* **Короткая задача A**:
Какой год, согласно тексту о втором сталинском доводе, служил точкой базового отсчета для Сталина и сталинской статистики?
* **Короткая задача B**:
Отредактируйте отрывок текста о втором сталинском доводе между словами "От Сталина нечего" и "решение продовольственной проблемы?" включительно и перепишите его, заменив "1936" на "1937".

#### Извлеченный текст ####

Второй сталинский довод относится к аграрному хозяйству. Цитируем: «...Мы имеем теперь самое крупное в мире машинизированное, вооруженное новой техникой производство, в виде всеоб’емлющей системы колхозов и совхозов. Всем известно, что кулачество в сельском хозяйстве ликвидировано, а сектор мелких единоличных крестьянских хозяйств с его отсталой средневековой техникой занимает теперь незначительное место, причем удельный вес его в сельском хозяйстве в смысле размера посевных площадей составляет не более 2-3 процентов. Нельзя не отметить тот факт, что колхозы имеют сейчас в своем распоряжении 316 тысяч тракторов мощностью 5 миллионов 700 тысяч лошадиных сил, а вместе с совхозами имеют свыше 400 тысяч тракторов мощностью 7 миллионов 580 тысяч лошадиных сил» 23.

В подтексте здесь опять-таки абсолютно негодная логика сравнения с отсталым вместо передового, по примитивному шаблону: царская Россия не имела - СССР имеет. Неслучайно точкой базового отсчета для Сталина и сталинской статистики служил уровень, достигнутый отсталым хозяйством царской империи в 1913 г., а не текущий уровень самых передовых капиталистических стран мира. Только по сравнению с экономически бессильной царской империей, порабощенной иностранным капиталом, и мог казаться головокружительно передовым сталинский «социализм», который не дал еще полной электрификации даже советской промышленности, не говоря уже о деревне или транспорте.

От Сталина нечего было ожидать хотя бы элементарных вопросов, например: сколько тракторов в 1936 г. и с какой удельной выработкой имели США? - чем колхозно-совхозная система прогрессивнее по сравнению с фермерской организацией американского сельского хозяйства, замкнутого на крупные компании пищевой индустрии и работающего по их заказам, чем производительнее? - имела ли колхозно-совхозная система прямой экономический интерес снижать цены сельскохозяйственной продукции и повышать качество продуктов питания? - обеспечила ли решение продовольственной проблемы?

Аграрный «социализм» Сталина, неспособный ни снять продовольственную проблему, ни избавить большинство трудящихся города и деревни от полуголодного существования, козырял наличием тракторов - притом наличием сугубо количественным, без всякого упоминания о качестве и производительности применяемой тракторной техники, которая дольше простаивала в ремонте, чем работала на полях и фермах, и значительно отставала по выработке от американской.

Ссылаясь на колхозно-совхозную систему как социалистическую, Сталин счел, видимо, что лучше «социализм» без решения продовольственной проблемы, чем решение продовольственной проблемы без «социализма».

#### Перечень записей ####

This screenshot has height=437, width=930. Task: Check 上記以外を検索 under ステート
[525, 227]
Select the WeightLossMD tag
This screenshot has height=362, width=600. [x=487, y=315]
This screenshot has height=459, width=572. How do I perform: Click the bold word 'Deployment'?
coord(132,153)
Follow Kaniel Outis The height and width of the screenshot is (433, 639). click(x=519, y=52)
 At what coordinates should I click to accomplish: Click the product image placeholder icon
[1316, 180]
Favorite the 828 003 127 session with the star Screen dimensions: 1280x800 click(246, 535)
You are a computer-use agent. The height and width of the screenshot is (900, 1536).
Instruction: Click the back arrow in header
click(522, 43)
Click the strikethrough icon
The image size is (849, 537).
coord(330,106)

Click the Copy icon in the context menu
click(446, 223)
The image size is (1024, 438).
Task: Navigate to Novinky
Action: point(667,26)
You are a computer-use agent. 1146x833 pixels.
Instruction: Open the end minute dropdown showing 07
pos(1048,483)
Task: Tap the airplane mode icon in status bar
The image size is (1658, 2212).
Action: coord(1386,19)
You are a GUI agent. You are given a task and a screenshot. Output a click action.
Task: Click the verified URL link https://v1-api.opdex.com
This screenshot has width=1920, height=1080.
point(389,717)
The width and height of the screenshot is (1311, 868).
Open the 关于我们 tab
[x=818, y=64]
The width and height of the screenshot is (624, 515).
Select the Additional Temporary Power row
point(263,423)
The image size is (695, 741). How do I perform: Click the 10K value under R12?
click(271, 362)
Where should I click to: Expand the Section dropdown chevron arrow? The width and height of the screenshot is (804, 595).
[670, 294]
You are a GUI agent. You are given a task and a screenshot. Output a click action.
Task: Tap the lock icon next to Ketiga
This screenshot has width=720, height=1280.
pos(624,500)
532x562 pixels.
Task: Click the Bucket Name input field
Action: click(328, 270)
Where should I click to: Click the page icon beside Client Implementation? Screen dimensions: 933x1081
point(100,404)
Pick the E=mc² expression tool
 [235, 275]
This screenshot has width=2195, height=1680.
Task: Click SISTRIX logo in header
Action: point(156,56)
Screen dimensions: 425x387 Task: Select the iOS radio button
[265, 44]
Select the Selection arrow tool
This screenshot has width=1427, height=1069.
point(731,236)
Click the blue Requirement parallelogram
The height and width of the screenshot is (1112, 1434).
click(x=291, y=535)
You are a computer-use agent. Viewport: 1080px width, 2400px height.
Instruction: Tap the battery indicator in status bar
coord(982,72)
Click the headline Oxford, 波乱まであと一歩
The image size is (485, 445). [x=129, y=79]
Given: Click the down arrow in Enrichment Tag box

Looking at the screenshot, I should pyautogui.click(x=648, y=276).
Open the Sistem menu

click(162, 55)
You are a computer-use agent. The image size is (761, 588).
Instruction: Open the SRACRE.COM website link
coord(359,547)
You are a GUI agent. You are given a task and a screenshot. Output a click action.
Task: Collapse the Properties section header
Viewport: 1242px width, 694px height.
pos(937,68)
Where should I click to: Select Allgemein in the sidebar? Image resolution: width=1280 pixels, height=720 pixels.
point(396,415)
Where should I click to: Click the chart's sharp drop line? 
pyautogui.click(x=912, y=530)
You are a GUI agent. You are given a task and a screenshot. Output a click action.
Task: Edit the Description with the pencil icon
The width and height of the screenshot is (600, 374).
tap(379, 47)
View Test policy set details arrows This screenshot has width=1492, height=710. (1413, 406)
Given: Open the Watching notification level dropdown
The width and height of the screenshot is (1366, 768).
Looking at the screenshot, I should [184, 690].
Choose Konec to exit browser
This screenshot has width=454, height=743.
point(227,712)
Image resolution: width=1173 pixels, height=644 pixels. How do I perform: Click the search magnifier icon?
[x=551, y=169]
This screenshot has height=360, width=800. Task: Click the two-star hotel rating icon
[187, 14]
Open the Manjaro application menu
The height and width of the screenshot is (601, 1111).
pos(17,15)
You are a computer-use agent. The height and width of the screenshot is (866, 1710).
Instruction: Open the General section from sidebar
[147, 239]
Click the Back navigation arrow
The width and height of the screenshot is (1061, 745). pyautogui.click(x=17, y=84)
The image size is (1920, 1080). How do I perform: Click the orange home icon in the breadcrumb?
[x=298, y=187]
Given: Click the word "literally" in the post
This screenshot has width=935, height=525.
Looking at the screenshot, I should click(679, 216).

####

* **Верный ответ A**:
1913 год, то есть уровень, достигнутый хозяйством царской империи.

* **Верный ответ B**:
От Сталина нечего было ожидать хотя бы элементарных вопросов, например: сколько тракторов в 1937 г. и с какой удельной выработкой имели США? - чем колхозно-совхозная система прогрессивнее по сравнению с фермерской организацией американского сельского хозяйства, замкнутого на крупные компании пищевой индустрии и работающего по их заказам, чем производительнее? - имела ли колхозно-совхозная система прямой экономический интерес снижать цены сельскохозяйственной продукции и повышать качество продуктов питания? - обеспечила ли решение продовольственной проблемы?